Lijiang
14 février, Lijiang
Non ce n'est ni la bière ni les herbes du Yunnan qui causent mes dérives
lyriques, peut-être est-ce seulement qu'à mesure que je m'éloigne des sentiers
battus je déraille complètement, ou alors c'est l'altitude, ou le café du
Yunnan (ouiii, on boit du café ici, youpie), ou que l'absence de virgules et parenthèses, indispensables à la compréhension de mes digressions vous a quelque peu désorientés. Je vais essayer d'être plus explicite, moins expressionniste, plus réaliste, moins
surréaliste... dommage.
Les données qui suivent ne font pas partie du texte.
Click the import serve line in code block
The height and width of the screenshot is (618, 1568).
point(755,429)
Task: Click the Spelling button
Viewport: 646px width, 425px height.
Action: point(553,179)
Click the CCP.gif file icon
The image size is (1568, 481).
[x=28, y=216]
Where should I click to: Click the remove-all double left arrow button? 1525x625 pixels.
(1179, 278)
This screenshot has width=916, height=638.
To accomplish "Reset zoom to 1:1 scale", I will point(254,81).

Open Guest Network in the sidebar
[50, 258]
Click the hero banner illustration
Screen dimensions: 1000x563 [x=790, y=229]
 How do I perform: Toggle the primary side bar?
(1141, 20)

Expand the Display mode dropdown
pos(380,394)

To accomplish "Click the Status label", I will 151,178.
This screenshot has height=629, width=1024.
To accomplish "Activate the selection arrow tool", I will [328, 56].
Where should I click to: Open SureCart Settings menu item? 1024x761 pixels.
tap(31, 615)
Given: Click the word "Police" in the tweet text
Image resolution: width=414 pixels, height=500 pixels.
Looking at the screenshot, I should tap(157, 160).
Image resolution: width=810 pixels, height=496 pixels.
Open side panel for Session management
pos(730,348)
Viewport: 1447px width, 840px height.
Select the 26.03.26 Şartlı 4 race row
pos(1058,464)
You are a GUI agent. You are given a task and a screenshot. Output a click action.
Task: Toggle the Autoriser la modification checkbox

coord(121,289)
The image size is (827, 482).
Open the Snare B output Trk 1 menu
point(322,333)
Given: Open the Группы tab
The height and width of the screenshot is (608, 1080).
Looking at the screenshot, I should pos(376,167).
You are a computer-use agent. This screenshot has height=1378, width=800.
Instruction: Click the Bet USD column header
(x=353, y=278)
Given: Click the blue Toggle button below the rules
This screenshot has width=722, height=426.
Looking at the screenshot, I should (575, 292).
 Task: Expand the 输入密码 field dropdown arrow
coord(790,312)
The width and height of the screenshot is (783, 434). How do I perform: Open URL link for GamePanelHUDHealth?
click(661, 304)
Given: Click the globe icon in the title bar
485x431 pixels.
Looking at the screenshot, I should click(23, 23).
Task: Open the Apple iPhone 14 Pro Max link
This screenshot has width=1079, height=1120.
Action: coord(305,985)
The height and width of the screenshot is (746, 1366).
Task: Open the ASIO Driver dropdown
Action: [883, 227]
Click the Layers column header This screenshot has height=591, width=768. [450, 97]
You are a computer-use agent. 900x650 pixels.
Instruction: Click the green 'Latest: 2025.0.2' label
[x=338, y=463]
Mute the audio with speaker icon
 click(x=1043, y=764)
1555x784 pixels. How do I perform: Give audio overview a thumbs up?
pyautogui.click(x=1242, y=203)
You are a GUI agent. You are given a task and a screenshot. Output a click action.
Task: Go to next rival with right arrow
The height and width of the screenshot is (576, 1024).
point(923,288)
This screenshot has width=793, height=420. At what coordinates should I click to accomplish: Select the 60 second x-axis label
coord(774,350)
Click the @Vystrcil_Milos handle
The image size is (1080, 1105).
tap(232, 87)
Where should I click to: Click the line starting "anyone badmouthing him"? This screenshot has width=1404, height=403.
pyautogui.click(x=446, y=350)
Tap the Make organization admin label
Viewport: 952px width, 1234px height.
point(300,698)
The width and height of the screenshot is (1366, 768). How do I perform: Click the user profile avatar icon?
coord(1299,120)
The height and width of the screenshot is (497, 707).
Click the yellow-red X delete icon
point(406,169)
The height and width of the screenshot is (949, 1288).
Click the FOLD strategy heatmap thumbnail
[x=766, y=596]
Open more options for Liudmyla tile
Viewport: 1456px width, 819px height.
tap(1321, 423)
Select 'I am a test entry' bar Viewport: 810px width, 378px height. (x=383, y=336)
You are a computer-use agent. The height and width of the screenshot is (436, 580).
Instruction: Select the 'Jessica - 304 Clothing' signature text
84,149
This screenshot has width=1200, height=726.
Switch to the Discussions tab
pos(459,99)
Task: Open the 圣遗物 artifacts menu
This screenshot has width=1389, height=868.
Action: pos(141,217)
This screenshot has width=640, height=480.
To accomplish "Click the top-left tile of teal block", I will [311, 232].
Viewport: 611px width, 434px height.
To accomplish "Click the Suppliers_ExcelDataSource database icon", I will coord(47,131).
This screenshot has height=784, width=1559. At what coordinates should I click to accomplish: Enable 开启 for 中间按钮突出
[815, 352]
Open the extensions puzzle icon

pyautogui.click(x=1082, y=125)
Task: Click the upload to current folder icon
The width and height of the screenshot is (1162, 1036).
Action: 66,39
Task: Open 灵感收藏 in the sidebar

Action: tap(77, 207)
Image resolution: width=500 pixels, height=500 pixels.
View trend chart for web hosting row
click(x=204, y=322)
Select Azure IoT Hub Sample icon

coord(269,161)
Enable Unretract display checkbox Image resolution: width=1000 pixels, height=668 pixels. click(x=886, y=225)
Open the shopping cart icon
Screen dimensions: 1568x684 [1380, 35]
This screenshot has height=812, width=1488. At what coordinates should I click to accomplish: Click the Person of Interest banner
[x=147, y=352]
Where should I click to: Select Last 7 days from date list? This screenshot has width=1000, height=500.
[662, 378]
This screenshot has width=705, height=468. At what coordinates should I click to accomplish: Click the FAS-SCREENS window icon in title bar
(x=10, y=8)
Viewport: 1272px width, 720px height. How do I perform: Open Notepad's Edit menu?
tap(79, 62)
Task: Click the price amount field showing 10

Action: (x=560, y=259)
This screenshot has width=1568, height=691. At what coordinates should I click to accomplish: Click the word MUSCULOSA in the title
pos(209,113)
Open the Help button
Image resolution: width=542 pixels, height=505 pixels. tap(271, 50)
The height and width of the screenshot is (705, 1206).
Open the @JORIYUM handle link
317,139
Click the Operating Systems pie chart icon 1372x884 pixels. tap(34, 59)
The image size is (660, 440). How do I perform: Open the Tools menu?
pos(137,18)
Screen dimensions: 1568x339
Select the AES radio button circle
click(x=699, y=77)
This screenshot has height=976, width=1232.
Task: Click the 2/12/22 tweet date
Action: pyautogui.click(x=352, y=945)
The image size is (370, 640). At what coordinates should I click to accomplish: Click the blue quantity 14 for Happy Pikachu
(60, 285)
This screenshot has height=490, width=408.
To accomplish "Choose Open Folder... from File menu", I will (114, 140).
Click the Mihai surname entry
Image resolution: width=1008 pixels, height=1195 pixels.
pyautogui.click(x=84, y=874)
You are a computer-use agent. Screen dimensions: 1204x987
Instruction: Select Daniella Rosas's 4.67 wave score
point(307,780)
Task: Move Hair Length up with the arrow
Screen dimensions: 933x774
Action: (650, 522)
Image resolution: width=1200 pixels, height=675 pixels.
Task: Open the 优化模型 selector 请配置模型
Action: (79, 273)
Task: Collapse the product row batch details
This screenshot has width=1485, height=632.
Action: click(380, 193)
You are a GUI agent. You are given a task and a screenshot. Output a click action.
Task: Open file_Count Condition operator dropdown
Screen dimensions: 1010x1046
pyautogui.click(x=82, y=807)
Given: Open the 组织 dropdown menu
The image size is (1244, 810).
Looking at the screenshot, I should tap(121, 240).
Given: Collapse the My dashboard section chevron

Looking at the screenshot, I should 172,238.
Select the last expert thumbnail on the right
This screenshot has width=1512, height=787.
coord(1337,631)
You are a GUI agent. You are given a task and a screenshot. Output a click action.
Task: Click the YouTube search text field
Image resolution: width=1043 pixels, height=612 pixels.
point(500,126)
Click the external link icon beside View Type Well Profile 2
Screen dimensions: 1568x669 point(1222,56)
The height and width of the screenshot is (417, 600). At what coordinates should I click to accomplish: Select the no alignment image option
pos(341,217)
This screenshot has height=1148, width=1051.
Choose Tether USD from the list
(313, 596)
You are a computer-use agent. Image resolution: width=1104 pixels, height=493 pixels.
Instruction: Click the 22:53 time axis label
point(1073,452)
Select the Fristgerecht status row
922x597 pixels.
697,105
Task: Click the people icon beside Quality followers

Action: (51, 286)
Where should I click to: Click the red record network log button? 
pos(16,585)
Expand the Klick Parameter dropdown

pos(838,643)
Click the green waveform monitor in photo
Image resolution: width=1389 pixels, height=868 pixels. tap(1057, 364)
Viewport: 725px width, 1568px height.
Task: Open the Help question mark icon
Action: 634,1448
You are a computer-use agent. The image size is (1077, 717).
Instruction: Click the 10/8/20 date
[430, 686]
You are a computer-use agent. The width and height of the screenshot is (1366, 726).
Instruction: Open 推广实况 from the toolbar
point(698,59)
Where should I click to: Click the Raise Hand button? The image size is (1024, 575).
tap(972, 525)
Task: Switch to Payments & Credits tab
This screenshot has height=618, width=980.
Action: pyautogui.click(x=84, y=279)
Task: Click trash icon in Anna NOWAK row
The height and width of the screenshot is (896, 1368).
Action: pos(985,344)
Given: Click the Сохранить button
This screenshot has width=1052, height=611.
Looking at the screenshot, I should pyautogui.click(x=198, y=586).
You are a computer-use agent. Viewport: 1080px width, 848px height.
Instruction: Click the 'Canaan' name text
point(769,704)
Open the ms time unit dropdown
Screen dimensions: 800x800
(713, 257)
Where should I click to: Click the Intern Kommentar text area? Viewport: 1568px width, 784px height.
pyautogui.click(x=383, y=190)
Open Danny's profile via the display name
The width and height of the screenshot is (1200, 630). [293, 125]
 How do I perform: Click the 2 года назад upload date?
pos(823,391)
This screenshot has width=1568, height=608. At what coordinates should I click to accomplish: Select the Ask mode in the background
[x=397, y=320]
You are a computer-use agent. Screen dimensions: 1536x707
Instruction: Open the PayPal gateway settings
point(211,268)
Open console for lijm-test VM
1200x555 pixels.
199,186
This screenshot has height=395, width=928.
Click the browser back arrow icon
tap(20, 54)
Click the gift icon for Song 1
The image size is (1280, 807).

Ce qui peut paraître par
ailleurs un voyage à la japonaise est en réalité une route parsemée d'étapes vers le Nord du Yunnan pour voir finalement une société matriarcale (ne t'inquiète pas, Cécile, je m'arrêterai s'il y a des montagnes
de neige et j'essaierai de me trouver un-e compagnon-e de voyage).
Avant-hier, je suis
allée visiter un petit village Naxi. En me perdant dans ses ruelles impasses
labyrinthes, j'ai rencontré un charmant retraité qui m'a fait visiter sa maison
"Quatre générations sous le même toit". Sa mère de 85 ans pratiquement
sourde et aveugle mais encore bavarde, rescapée des pieds bandés mais se débrouillant
encore bien avec sa canne, la belle-fille,
les deux petits-enfants, tout a fait taoqi
et adorables, un petit garçon de quatre ans qui court dans tous les sens en
avalant des glaces à la fraise à la chaîne et en grignotant des paquets de fangbianmian
sèches (ces paquets de nouilles qu'on trouve même à la Migros, repas de base
des célibataires paresseux et des délaissés), la petite cousine de deux ans et
demi qui chante et raconte des histoires, gribouille et finit les paquets
d'assaisonnement des mêmes fangbianmian (ceux qui ont goûté la version
chinoise, inévitable dans les trains, imaginent les grimaces que cela peut
provoquer, c'est pimenté et chimique). Excellente après-midi grâce à cet accueil
chaleureux qu'il m'a malheureusement fallu abréger (proscrire la prévoyance),
parce que j'avais déjà acheté mon billet pour Lijiang.
Trajet impossible à
l'arrière du car, coincée entre deux énormes Chinois dans des routes de
montagne. Juste la place de coincer mes fesses, donc aucune chance de
valdinguer sur mon siège, mais à chaque virage 90 kg sur chacune de mes épaules
alternativement, j'en ai des courbatures.
Hier, journée
paresse, lessive, promenades. Chants traditionnels sur la place : chant
antiphonique, une vieille marmonne et tout le cercle reprend à l'unisson et en
uniforme -costume traditionnel et casquette mao, étrange mélange. Mélopée
répétitive entraînant des rêveries épico-mythico-bucoliques. Le soir, j'ai
remis ça, avec la danse de la grenouille en prime. De nouveau passé des heures à discuter en
buvant du thé pendant l'après-midi, cette fois avec un artisan peintre et graveur
sur bois. Discussion hautement philosophique dépassant largement mon pauvre vocabulaire
à propos de l'artisan de Zhuangzi (boucher, forgeron... graveur), des deux
poissons (je vois pas du tout mais je dis duidui quand même), de l'influence de
la philosophie ancienne sur la pensée de Mao (j'ai dû promettre à plusieurs
reprises de lire ses oeuvres complètes), des 5000 ans d'histoire blablabla.
Tout cela doit continuer
ce soir, je suis invitée à manger... et à boire, mais j'ai averti que je ne
buvais pas de baijiu (l'alcool fort chinois, qui me donne la nausée rien
que de le respirer et dont le goût de pourri vous reste dans la bouche des
heures, si vous avez le malheur d'y goûter... surtout que si vous commencez on
ne vous laisse plus vous arrêter : énormément de neurones en moins au final).
Ce matin, je lis un
peu en chinois pour mettre à jour mon vocabulaire politique, philosophique,
historique et social, pour pouvoir tenir trois heures de bavardage arrosé,
ouille ! Allez, je m'y remets.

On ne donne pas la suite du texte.